В этот момент снова послышался голос доктора, отдающего какие-то распоряжения.
— Где мама? — повторил я в большом волнении, порываясь встать.
— Полно, Леша, мама твоя сейчас придет, а ты надень пока что вот эту маску… смеяться мама-то будет, — сказала тетя Таня, и к моему лицу поднесли какой-то круглый предмет.
Я хотел заплакать, но не успел. Что-то удушливое, сонное навалилось на меня, и я потерял сознание…
В Шоношу я вернулся с черной повязкой на лбу, прикрывающей ту часть моего лица, где когда-то был глаз. На его месте я теперь постоянно ощущал жуткую пустоту.
Наступила зима. Я стал ежедневно ходить с мамой в детский сад. Там я сразу подружился с бойкой шаловливой девочкой Люсей, которая объявила всем ребятам и девочкам, что я ее братик, и потом, играя со мной, оберегала меня от всего, что могло меня обидеть. Я платил ей за это нежной привязанностью, дарил украдкой свои конфеты и даже видел ее во сне.

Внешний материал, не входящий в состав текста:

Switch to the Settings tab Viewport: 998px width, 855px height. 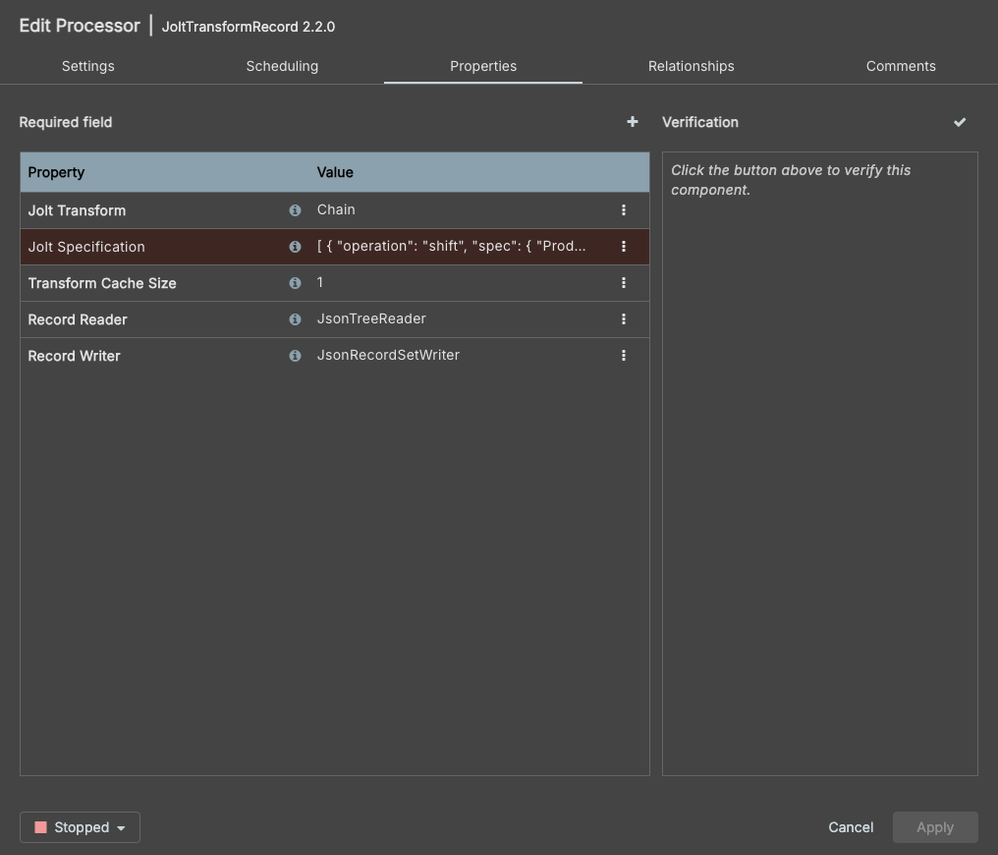[88, 66]
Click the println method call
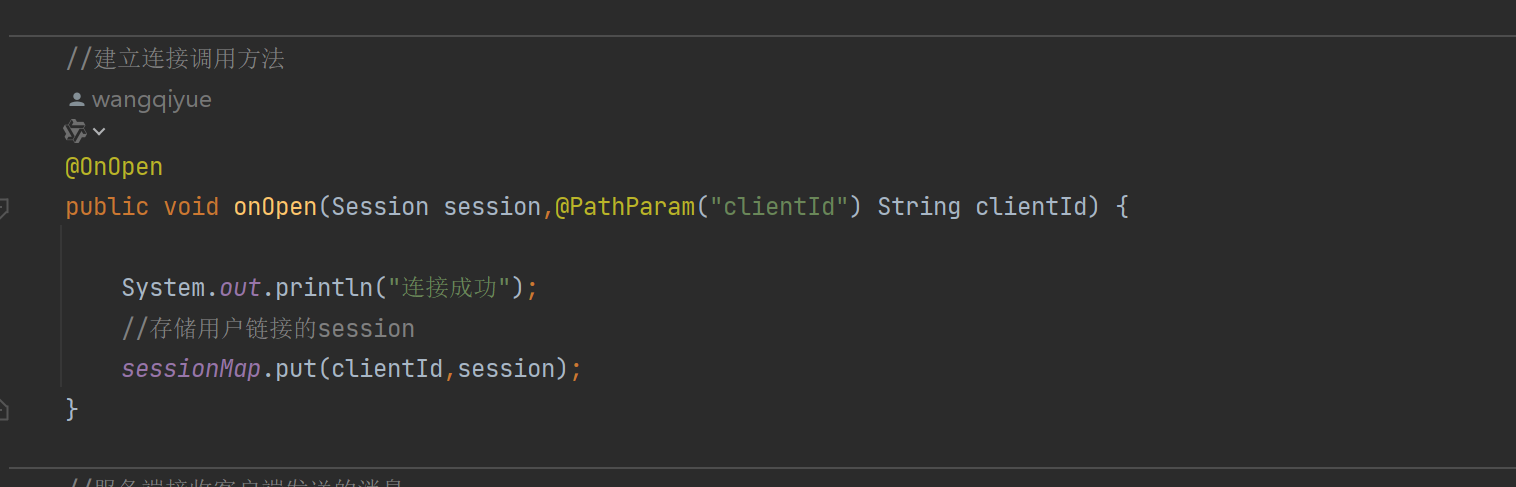Viewport: 1516px width, 487px height. (324, 288)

Однажды во время прогулки на одной из незнакомых мне улиц шедшая со мной в паре Люся вдруг отбежала в сторону и крикнула:
— Алеша, иди сюда, я тебе что-то покажу!
Я побежал и тотчас очутился в канаве. Люся стояла на другой ее стороне и весело смеялась. Смеялись и другие дети…
С того дня я перестал быть ребенком. В меня вселилось что-то безнадежно тяжелое, грустное — и каких же усилий мне стоило потом сбросить со своей души этот гнет!
Я сижу с дедушкой в его комнате у раскрытого окна, выходящего в сад. С улицы тянет терпким запахом томатной листвы вперемежку с тонким пьянящим духом созревающей антоновки. Светит солнце — я ощущаю на своем лице касание его теплых лучей. Со стороны станции раздается густой протяжный звук железнодорожного рожка, вскрикивает маневровый паровоз, и это лишний раз напоминает мне о том, что дома я последние минуты, что скоро прогудит другой паровоз, и я надолго расстанусь с близкими.
— Дедушка, сыграть тебе на гармошке «Солнце всходит и заходит»? — спрашиваю я.